[演習の指示]
• A. 抽出テキストによると、大飯原発3、4号機の再稼働に関する住民説明会はどこで開かれたか。
• B. 抽出テキストのうち、「関西電力大飯原発3、4号機(福井県おおい」で始まり「伊豆倉知、野田勉、山川竜平)」まで続く部分を、一字一句変えずに返せ。

[抽出テキスト]
»»
関西電力大飯原発3、4号機(福井県おおい町)の再稼働を地元町民はどう考えているのか。電力供給を受ける関西圏からも大きな関心を集める中、判断材料の一つとなる住民説明会が26日夜、おおい町総合運動公園体育館で開かれた。町民からは「予想を上回る地震が起きたらどうなるのか」「あまりにも拙速」など安全性への不安を訴える意見が相次いだ。一方で、長期停止に伴う地域経済の地盤沈下を心配する声や、脱原発を主張する関西圏の首長らへの強い不満も聞かれた。(伊豆倉知、野田勉、山川竜平)
有権者の1割近い約540人が集まった。柳沢光美経済産業副大臣は「東京電力福島第1原発事故の教訓を生かした安全対策を次々と講じた」と述べ、大飯原発が福島のような地震、津波に襲われても燃料損傷は起こさないと説明。夏場の電力需給面からも再稼働は必要と理解を求めた。
««
[分析用データ]
»»
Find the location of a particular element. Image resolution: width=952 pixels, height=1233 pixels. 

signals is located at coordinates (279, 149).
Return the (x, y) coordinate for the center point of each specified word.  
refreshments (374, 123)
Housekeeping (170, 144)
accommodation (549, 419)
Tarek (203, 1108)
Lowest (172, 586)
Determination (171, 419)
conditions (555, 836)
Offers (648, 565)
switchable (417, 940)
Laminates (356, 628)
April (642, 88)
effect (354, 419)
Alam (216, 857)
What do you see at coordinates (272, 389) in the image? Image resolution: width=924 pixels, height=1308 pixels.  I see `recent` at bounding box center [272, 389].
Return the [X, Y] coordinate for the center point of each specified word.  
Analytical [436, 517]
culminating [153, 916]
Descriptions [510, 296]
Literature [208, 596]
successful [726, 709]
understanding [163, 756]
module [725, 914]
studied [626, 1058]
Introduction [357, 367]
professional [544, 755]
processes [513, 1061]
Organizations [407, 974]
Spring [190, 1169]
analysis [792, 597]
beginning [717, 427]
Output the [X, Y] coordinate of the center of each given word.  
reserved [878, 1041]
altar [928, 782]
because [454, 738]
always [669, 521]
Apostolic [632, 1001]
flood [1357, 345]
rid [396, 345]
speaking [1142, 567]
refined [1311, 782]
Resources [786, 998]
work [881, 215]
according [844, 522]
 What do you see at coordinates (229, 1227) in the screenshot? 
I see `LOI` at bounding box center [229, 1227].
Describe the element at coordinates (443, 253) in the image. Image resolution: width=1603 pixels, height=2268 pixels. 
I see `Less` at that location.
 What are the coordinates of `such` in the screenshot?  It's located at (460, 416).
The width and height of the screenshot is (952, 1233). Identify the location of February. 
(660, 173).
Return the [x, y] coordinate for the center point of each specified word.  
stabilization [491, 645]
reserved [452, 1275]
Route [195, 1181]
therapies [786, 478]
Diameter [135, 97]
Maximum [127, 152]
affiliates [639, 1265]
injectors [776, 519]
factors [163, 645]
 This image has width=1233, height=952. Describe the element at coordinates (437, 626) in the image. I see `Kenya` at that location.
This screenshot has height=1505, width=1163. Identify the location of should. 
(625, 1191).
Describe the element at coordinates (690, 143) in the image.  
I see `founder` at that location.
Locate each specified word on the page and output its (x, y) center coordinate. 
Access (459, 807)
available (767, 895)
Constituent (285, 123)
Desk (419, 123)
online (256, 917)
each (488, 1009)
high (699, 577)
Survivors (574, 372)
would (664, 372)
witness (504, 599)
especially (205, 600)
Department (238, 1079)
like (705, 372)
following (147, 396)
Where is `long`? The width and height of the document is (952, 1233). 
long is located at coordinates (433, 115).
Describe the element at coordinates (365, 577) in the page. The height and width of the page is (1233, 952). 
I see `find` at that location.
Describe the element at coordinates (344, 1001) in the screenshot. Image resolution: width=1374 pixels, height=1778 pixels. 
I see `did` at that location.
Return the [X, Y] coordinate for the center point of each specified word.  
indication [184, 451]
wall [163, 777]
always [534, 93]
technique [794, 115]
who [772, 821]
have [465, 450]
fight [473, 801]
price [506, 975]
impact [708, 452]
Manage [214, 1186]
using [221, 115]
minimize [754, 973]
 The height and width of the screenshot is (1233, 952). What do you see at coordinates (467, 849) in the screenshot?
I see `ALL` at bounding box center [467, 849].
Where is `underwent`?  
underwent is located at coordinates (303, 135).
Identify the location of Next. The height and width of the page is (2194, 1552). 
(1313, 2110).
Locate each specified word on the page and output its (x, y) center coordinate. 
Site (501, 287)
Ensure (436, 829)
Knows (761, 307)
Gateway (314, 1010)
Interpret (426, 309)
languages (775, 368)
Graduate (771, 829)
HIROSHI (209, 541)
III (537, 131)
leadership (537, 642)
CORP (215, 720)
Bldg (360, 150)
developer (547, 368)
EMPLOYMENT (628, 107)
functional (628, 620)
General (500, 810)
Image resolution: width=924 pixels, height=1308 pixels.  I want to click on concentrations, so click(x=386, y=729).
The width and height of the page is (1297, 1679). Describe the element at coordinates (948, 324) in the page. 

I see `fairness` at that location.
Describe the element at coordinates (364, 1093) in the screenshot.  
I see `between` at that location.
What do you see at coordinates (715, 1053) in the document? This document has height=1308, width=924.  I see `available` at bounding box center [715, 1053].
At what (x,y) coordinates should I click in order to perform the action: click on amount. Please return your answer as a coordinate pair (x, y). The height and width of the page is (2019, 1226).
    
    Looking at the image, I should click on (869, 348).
««
[演習の解答]
• A. おおい町総合運動公園体育館。

• B.
関西電力大飯原発3、4号機(福井県おおい町)の再稼働を地元町民はどう考えているのか。電力供給を受ける関西圏からも大きな関心を集める中、判断材料の一つとなる住民説明会が26日夜、おおい町総合運動公園体育館で開かれた。町民からは「予想を上回る地震が起きたらどうなるのか」「あまりにも拙速」など安全性への不安を訴える意見が相次いだ。一方で、長期停止に伴う地域経済の地盤沈下を心配する声や、脱原発を主張する関西圏の首長らへの強い不満も聞かれた。(伊豆倉知、野田勉、山川竜平)